■ **Stored dataset items**:
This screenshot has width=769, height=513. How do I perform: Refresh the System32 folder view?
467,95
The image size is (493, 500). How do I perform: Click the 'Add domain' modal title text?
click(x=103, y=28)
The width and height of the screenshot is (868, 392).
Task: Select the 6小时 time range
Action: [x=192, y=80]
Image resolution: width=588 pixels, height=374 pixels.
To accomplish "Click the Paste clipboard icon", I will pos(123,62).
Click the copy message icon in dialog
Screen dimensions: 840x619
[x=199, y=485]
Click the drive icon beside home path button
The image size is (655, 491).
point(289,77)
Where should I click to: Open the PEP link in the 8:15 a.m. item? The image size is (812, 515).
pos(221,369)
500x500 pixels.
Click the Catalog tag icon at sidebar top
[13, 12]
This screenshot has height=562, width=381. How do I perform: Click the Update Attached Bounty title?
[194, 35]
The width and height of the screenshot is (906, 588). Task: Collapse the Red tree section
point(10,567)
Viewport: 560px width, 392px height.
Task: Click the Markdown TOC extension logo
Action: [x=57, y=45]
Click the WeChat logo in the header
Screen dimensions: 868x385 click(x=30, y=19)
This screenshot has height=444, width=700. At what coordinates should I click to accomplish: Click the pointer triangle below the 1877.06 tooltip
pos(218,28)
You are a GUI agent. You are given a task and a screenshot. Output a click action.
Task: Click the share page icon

■ **TASK DIRECTIONS**:
All the lines above need to be retyped exactly, with nothing left out.

■ **RESPONSE TO THIS TASK**:
This screenshot has width=769, height=513. How do I perform: Refresh the System32 folder view?
467,95
The image size is (493, 500). How do I perform: Click the 'Add domain' modal title text?
click(x=103, y=28)
The width and height of the screenshot is (868, 392).
Task: Select the 6小时 time range
Action: [x=192, y=80]
Image resolution: width=588 pixels, height=374 pixels.
To accomplish "Click the Paste clipboard icon", I will pos(123,62).
Click the copy message icon in dialog
Screen dimensions: 840x619
[x=199, y=485]
Click the drive icon beside home path button
The image size is (655, 491).
point(289,77)
Where should I click to: Open the PEP link in the 8:15 a.m. item? The image size is (812, 515).
pos(221,369)
500x500 pixels.
Click the Catalog tag icon at sidebar top
[13, 12]
This screenshot has height=562, width=381. How do I perform: Click the Update Attached Bounty title?
[194, 35]
The width and height of the screenshot is (906, 588). Task: Collapse the Red tree section
point(10,567)
Viewport: 560px width, 392px height.
Task: Click the Markdown TOC extension logo
Action: [x=57, y=45]
Click the WeChat logo in the header
Screen dimensions: 868x385 click(x=30, y=19)
This screenshot has height=444, width=700. At what coordinates should I click to accomplish: Click the pointer triangle below the 1877.06 tooltip
pos(218,28)
You are a GUI agent. You are given a task and a screenshot. Output a click action.
Task: Click the share page icon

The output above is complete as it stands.